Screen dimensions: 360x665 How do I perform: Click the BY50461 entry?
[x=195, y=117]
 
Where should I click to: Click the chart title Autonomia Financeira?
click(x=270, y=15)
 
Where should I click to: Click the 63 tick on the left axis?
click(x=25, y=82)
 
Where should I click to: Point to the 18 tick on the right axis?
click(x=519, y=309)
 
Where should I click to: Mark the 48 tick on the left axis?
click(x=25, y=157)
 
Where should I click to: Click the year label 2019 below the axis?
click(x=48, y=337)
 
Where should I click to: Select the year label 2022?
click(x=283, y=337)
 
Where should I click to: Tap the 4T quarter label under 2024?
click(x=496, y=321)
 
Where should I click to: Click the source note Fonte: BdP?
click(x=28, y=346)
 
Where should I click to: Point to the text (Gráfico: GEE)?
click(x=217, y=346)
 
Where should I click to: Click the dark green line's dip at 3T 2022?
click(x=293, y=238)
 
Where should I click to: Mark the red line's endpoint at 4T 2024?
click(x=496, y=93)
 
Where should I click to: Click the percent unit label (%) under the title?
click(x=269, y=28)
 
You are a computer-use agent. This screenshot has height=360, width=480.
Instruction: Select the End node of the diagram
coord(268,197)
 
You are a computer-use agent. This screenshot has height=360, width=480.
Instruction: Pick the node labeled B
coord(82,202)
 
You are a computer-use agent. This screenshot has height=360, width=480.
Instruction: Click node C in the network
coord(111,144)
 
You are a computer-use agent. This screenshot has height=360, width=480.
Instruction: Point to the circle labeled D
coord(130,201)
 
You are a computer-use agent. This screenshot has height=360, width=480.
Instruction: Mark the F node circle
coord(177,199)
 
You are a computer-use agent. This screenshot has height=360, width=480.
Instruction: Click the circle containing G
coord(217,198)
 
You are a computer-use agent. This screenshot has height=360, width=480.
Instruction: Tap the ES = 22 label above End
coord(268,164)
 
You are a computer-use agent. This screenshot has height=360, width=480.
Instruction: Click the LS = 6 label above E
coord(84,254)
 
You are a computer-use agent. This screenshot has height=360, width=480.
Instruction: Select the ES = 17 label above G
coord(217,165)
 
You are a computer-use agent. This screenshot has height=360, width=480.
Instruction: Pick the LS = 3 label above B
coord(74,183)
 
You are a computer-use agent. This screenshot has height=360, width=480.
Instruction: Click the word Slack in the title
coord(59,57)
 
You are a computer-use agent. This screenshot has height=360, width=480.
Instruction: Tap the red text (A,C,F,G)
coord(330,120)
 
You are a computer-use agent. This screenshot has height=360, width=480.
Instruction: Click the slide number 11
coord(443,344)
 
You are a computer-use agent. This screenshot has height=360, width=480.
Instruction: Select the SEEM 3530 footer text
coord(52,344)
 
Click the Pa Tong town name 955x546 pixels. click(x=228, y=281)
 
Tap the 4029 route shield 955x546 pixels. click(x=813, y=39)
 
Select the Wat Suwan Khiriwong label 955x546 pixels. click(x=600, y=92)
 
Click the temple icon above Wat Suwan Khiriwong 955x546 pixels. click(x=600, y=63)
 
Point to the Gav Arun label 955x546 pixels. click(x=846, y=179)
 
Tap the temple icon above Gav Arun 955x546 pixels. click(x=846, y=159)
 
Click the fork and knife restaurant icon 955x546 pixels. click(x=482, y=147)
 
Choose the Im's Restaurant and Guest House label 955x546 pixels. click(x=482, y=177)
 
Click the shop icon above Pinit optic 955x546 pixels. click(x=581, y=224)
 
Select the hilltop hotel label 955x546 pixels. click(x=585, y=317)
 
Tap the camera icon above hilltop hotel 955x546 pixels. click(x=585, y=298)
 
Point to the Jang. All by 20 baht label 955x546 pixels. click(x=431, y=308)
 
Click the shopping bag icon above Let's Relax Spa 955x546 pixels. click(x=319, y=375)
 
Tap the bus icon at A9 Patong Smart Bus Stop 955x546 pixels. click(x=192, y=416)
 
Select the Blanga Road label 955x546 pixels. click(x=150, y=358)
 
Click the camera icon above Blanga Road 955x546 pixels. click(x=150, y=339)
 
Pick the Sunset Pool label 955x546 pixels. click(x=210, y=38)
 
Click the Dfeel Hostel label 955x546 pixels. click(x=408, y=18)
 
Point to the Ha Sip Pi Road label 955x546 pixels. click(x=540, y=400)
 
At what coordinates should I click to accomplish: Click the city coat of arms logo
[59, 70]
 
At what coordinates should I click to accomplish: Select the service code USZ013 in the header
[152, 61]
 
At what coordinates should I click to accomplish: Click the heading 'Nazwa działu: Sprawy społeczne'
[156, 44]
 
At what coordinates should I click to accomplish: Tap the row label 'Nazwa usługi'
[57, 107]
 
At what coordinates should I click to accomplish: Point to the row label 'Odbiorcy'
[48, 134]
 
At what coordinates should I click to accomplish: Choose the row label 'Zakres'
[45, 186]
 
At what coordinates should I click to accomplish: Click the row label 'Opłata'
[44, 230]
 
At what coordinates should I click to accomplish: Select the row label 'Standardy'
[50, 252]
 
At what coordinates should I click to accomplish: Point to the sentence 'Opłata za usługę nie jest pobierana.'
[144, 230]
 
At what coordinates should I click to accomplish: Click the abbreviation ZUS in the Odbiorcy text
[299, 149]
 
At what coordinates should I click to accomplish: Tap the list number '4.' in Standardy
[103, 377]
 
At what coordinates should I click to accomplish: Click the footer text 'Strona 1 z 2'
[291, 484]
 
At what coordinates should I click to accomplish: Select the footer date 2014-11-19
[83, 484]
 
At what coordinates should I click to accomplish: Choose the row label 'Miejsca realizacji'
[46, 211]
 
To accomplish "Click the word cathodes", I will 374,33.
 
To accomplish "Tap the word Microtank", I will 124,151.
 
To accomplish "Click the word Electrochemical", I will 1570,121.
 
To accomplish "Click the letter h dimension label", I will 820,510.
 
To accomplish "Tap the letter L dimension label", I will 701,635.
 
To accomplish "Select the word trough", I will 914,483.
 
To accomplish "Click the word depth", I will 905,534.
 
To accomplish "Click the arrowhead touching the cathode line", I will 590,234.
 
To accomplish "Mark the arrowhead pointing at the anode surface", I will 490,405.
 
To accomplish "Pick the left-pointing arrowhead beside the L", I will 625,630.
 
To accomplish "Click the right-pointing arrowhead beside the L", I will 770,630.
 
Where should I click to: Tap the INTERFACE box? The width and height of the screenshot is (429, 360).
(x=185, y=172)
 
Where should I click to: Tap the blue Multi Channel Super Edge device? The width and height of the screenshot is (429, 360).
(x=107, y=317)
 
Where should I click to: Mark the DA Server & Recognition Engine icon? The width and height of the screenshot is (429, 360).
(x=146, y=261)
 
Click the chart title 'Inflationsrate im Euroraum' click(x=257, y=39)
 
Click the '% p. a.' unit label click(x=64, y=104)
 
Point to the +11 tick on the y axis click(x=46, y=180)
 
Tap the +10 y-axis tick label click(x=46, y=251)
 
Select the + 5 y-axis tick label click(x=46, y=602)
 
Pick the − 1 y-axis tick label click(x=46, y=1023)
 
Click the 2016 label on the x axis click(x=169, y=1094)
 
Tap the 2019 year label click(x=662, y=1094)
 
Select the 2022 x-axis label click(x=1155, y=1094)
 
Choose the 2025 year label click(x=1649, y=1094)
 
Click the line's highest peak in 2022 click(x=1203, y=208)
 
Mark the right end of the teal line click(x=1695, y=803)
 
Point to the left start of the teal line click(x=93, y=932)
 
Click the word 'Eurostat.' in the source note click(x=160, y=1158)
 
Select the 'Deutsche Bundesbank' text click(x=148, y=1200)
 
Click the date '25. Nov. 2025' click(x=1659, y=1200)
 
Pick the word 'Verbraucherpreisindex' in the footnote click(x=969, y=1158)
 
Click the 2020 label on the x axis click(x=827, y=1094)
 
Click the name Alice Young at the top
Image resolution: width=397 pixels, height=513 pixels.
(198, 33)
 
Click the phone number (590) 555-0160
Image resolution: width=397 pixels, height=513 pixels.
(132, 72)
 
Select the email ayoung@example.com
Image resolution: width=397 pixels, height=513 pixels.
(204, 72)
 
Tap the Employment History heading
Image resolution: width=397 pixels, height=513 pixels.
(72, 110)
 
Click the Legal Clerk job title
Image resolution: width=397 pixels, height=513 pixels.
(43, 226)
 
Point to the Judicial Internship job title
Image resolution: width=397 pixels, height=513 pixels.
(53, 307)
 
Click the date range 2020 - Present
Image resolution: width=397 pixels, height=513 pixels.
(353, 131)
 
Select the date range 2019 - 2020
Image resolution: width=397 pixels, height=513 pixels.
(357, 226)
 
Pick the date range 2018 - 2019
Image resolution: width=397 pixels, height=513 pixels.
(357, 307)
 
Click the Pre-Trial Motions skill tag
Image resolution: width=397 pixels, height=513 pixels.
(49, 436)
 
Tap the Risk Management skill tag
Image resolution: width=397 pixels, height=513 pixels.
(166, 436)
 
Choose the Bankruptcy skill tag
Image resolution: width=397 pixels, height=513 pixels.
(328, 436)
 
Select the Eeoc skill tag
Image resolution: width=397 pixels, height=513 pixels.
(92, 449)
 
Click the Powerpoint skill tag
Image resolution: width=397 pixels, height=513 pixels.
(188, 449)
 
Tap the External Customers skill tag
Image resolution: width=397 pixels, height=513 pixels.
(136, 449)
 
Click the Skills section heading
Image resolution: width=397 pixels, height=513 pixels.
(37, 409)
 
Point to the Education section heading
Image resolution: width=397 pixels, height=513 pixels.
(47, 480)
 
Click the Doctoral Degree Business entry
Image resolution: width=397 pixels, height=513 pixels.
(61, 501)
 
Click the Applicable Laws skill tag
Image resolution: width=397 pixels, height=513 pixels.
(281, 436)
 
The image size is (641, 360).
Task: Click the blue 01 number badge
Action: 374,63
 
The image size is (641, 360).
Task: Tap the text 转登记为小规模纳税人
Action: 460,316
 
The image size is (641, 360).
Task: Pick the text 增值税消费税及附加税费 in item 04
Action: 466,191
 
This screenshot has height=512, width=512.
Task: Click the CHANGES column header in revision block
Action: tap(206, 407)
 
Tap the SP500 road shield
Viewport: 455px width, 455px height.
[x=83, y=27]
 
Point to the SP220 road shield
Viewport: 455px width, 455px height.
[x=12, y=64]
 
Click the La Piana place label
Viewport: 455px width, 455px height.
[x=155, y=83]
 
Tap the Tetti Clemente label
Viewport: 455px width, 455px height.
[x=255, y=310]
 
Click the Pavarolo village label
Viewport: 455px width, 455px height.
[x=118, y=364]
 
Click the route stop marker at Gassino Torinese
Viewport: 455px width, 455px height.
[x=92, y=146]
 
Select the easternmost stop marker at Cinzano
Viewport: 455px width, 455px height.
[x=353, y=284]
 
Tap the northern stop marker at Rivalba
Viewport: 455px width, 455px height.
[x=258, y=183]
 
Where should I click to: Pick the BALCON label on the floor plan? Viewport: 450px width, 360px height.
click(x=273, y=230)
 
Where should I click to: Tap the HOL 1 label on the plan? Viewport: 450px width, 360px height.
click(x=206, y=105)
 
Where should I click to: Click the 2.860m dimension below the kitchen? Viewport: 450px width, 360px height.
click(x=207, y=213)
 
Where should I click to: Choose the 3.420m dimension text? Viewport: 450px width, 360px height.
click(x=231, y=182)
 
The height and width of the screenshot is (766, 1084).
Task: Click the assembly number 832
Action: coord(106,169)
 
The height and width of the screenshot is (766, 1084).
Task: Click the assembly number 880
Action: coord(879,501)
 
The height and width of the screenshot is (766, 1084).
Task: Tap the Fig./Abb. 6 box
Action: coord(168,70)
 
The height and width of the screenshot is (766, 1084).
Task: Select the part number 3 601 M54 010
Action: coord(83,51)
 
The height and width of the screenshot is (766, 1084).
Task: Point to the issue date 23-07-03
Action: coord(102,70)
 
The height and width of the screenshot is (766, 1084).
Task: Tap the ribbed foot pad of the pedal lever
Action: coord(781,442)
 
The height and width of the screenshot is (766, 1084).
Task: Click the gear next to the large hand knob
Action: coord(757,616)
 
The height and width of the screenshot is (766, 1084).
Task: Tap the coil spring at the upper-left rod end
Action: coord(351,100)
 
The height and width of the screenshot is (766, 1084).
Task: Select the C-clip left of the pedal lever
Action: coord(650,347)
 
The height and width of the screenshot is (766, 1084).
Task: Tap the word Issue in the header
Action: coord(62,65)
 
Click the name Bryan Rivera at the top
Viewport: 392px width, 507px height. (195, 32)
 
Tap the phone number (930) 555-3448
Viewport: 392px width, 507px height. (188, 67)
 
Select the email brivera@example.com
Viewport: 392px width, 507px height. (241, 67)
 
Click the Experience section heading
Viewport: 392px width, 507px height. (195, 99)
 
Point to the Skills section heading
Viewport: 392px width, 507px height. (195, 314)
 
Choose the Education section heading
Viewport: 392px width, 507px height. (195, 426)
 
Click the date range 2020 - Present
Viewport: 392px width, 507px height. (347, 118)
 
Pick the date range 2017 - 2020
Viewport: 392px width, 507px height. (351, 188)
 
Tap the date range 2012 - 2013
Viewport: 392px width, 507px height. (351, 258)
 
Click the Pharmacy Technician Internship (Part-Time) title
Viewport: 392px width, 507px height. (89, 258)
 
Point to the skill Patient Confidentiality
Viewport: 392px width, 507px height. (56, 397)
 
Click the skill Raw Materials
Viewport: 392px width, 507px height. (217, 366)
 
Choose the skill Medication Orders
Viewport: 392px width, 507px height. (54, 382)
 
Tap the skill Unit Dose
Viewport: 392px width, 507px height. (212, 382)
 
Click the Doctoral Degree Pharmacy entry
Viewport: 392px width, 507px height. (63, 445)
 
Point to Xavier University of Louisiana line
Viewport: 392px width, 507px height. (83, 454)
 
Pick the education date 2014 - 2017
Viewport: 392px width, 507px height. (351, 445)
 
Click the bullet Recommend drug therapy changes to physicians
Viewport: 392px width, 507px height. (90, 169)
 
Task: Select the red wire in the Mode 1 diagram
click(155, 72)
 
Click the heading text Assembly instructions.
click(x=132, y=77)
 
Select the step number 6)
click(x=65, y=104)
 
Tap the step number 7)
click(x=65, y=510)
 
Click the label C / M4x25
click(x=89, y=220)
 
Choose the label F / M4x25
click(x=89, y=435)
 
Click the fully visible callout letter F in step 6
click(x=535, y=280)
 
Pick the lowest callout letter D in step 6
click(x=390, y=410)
━━━━━━━━━━
THE REQUEST: Reproduce the rows word for word, starting at the very first line and ending at the line that contains "coord(217,198)", with both of those lines included and nothing else.

WRITTEN ANSWER:
Screen dimensions: 360x665 How do I perform: Click the BY50461 entry?
[x=195, y=117]
 
Where should I click to: Click the chart title Autonomia Financeira?
click(x=270, y=15)
 
Where should I click to: Click the 63 tick on the left axis?
click(x=25, y=82)
 
Where should I click to: Point to the 18 tick on the right axis?
click(x=519, y=309)
 
Where should I click to: Mark the 48 tick on the left axis?
click(x=25, y=157)
 
Where should I click to: Click the year label 2019 below the axis?
click(x=48, y=337)
 
Where should I click to: Select the year label 2022?
click(x=283, y=337)
 
Where should I click to: Tap the 4T quarter label under 2024?
click(x=496, y=321)
 
Where should I click to: Click the source note Fonte: BdP?
click(x=28, y=346)
 
Where should I click to: Point to the text (Gráfico: GEE)?
click(x=217, y=346)
 
Where should I click to: Click the dark green line's dip at 3T 2022?
click(x=293, y=238)
 
Where should I click to: Mark the red line's endpoint at 4T 2024?
click(x=496, y=93)
 
Where should I click to: Click the percent unit label (%) under the title?
click(x=269, y=28)
 
You are a computer-use agent. This screenshot has height=360, width=480.
Instruction: Select the End node of the diagram
coord(268,197)
 
You are a computer-use agent. This screenshot has height=360, width=480.
Instruction: Pick the node labeled B
coord(82,202)
 
You are a computer-use agent. This screenshot has height=360, width=480.
Instruction: Click node C in the network
coord(111,144)
 
You are a computer-use agent. This screenshot has height=360, width=480.
Instruction: Point to the circle labeled D
coord(130,201)
 
You are a computer-use agent. This screenshot has height=360, width=480.
Instruction: Mark the F node circle
coord(177,199)
 
You are a computer-use agent. This screenshot has height=360, width=480.
Instruction: Click the circle containing G
coord(217,198)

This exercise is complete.